Thursday, September 02, 2010

Maharey was wrong

Way back in 2001 I started challenging the Minister of Social Development about the time people were spending on the DPB. Steve Maharey commonly cited 3 and a half years which was accepted on his authority and became the standard line for DPB proponents.



But I said it was more like double that because people had repeated stays and he was only counting each individual stay. A fair bit of correspondence passed between us. In 2003 I took my calculations before the select committee which was debating removing work tests on the DPB. That generated the following news report;

April 4, Page 2, Dominion
Public misled on DPB - campaigner

By David McLoughlin

The length of time the average sole parent spends on the domestic purposes benefit could be almost double the official 3.7 years.
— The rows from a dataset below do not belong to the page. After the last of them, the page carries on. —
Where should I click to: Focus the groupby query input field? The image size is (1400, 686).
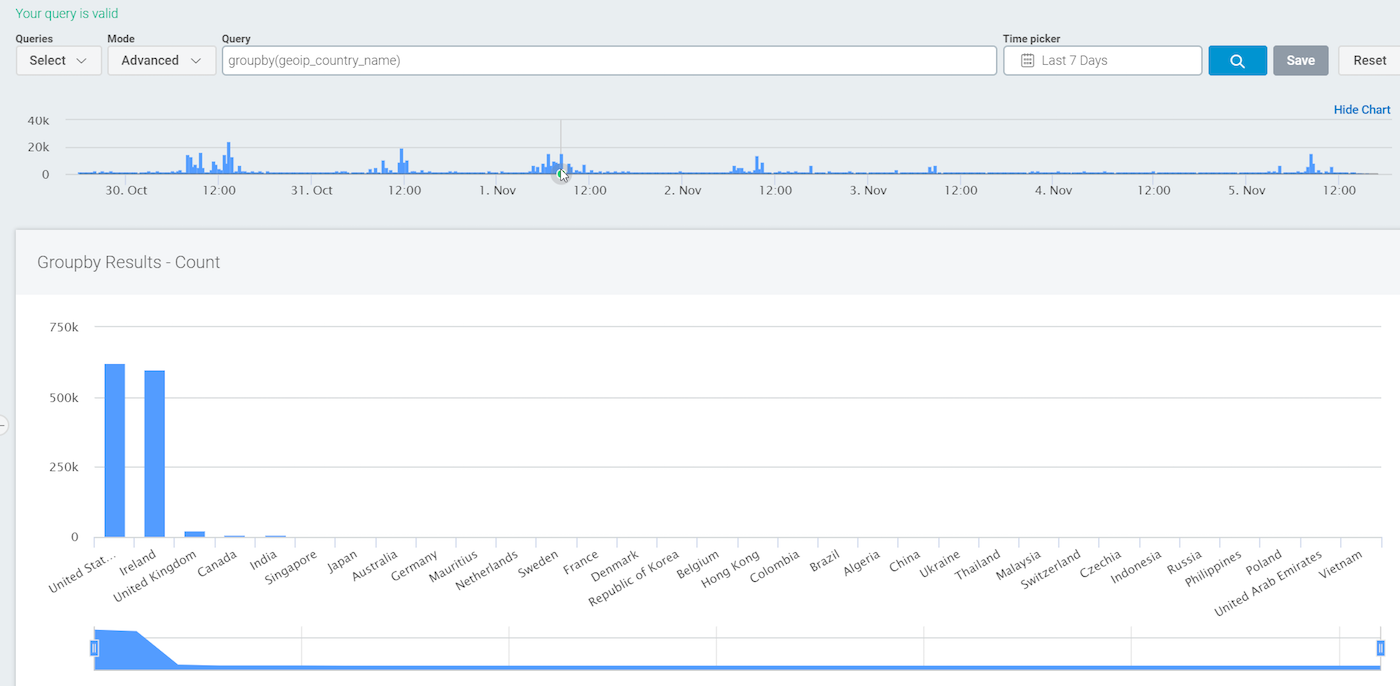pos(608,61)
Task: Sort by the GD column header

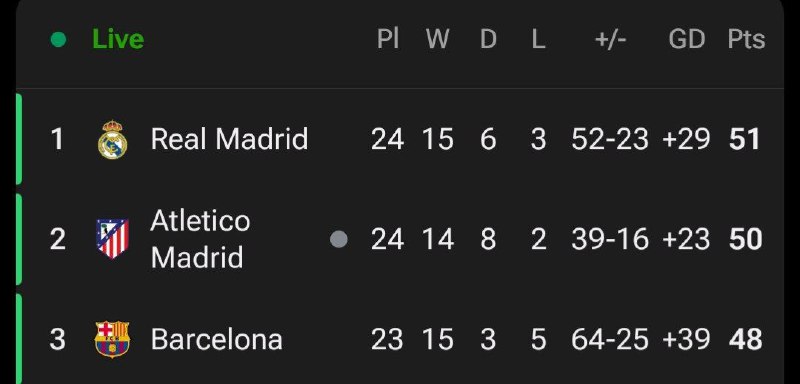Action: tap(687, 39)
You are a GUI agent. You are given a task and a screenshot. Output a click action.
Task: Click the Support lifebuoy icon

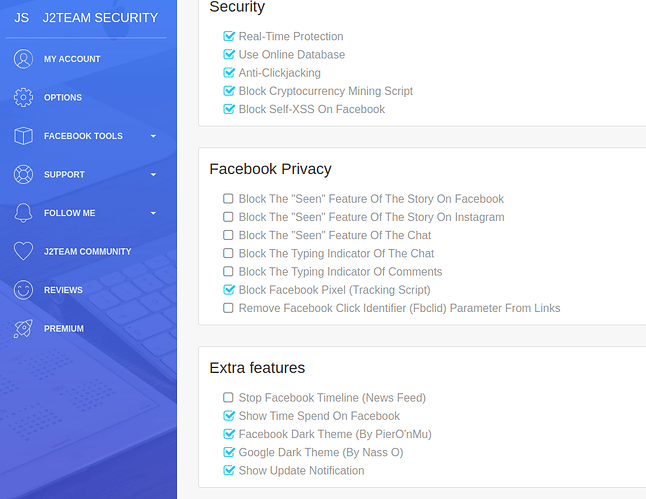click(x=23, y=174)
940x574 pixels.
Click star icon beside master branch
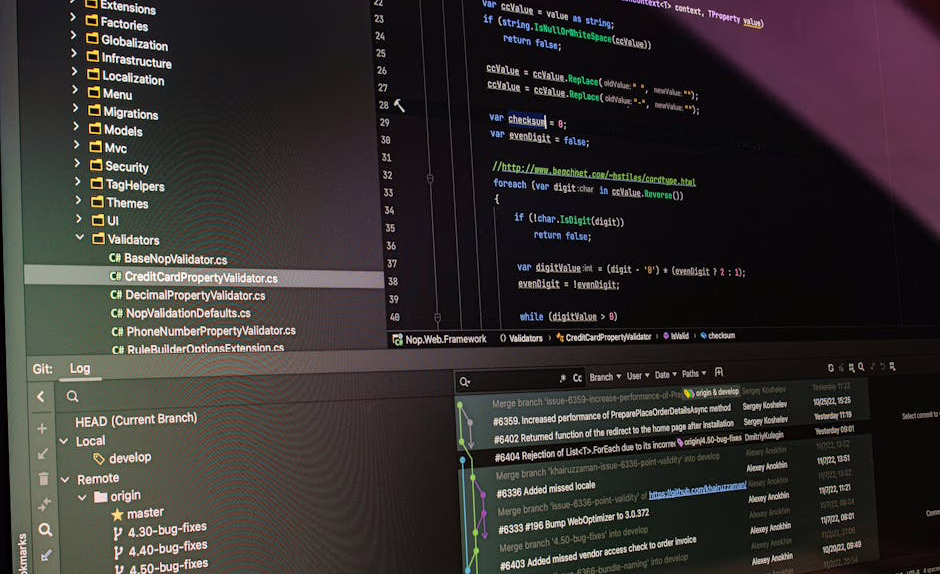(117, 514)
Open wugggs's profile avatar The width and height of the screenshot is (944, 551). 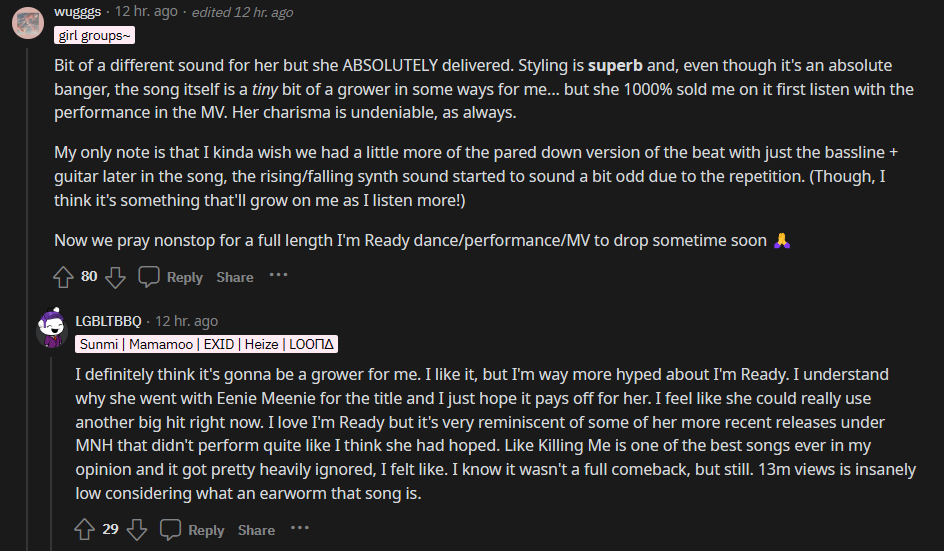pos(27,19)
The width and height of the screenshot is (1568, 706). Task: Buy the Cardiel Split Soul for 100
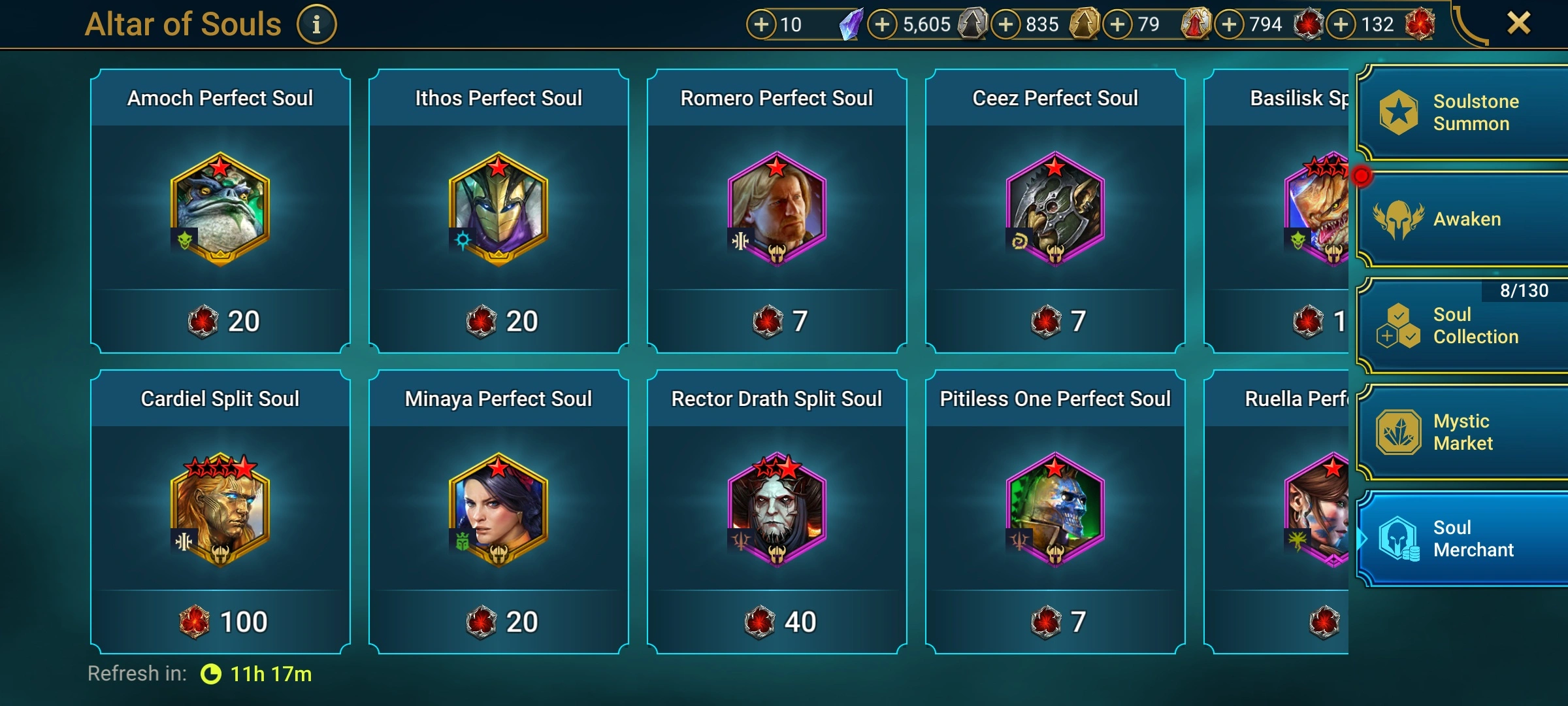pos(220,622)
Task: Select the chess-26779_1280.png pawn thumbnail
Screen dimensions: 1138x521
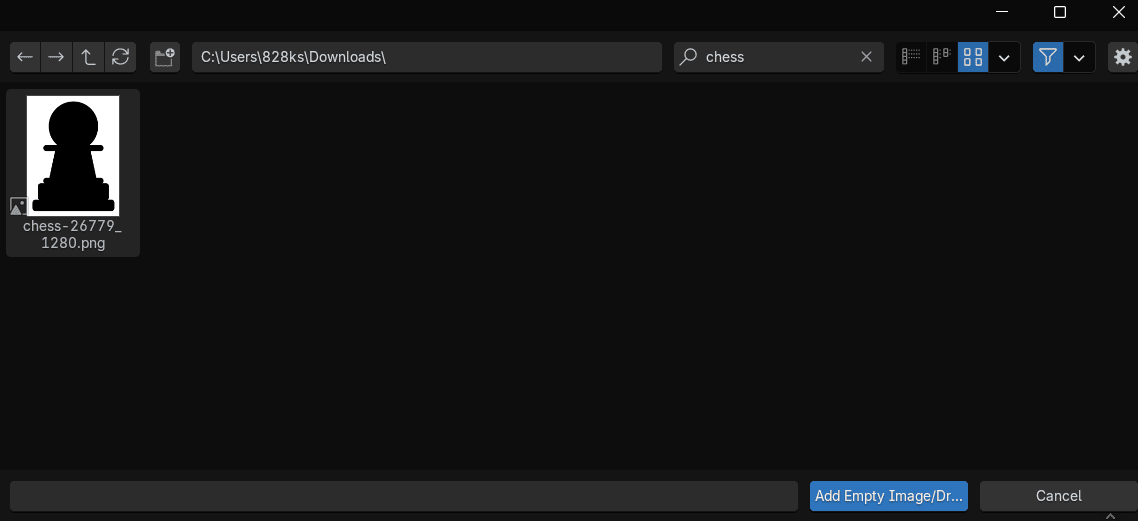Action: (73, 155)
This is because thousands of sole parents go off, and then back on to, the DPB, but each period drawing the benefit is counted separately rather than cumulatively.

Wellington woman Lindsay Mitchell, who is campaigning for a select committee review of the benefit, calculates from official data that shows how many times sole parents have drawn the DPB that the average real time spent on it is 6.5 years.

Mrs Mitchell, of Eastbourne, obtained Social Development Ministry data on how many people currently drawing the DPB had been on it previously. She found that 25,058 of the current 101,000 paid the sole parent DPB had drawn on it once before, 11,493 had drawn it twice, 5043 three times and 3663 for or more times previously.

With the help of her husband David, who formerly worked for Statistics New Zealand, she calculated the 6.5 years average from the number of times each sole parent has drawn the DPB.

She was critical yesterday of politicians, including Social Services Minister Steve Maharey, as well as the news media, for continuing to repeat the 3.7 years when it was "misleading".



Yesterday I was reading a new report

Sole parenting in New Zealand: An update on key trends and what helps reduce disadvantage

snuck onto the MSD website with no corresponding media release. Here is what it says;

... when the benefit histories of all New Zealand sole parents receiving benefits at June 2008 are examined, half appear to have become parents before age 23, and the median share of time spent on benefits in the previous 10 years (or a shorter period in the case of younger groups) is 83 percent (mean: 72 percent).


The mean time spent on the DPB in the last ten years is 72 percent or 7.2 years. By my crude method I calculated a minimum figure of 65 percent (or 6 and a half years) over a similar period, assuming the data MSD gave me in 2002 extended back to 1993, the limitation of their benefit history at that time.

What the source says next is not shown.